_Instructions for the task_. Reproduce the following lines exactly, starting with the line that contains "Switch to the Figure 1 tab" and going on through the end of the material.

_Provided material_.

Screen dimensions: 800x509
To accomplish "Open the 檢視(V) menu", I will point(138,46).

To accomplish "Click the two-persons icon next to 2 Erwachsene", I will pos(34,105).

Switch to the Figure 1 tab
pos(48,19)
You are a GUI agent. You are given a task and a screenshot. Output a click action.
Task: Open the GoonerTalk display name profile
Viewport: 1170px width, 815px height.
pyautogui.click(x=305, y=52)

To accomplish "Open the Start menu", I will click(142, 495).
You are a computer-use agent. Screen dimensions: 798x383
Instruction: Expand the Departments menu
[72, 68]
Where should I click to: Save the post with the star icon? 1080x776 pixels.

_Expected answer_.
Switch to the Figure 1 tab
pos(48,19)
You are a GUI agent. You are given a task and a screenshot. Output a click action.
Task: Open the GoonerTalk display name profile
Viewport: 1170px width, 815px height.
pyautogui.click(x=305, y=52)

To accomplish "Open the Start menu", I will click(142, 495).
You are a computer-use agent. Screen dimensions: 798x383
Instruction: Expand the Departments menu
[72, 68]
Where should I click to: Save the post with the star icon? 1080x776 pixels.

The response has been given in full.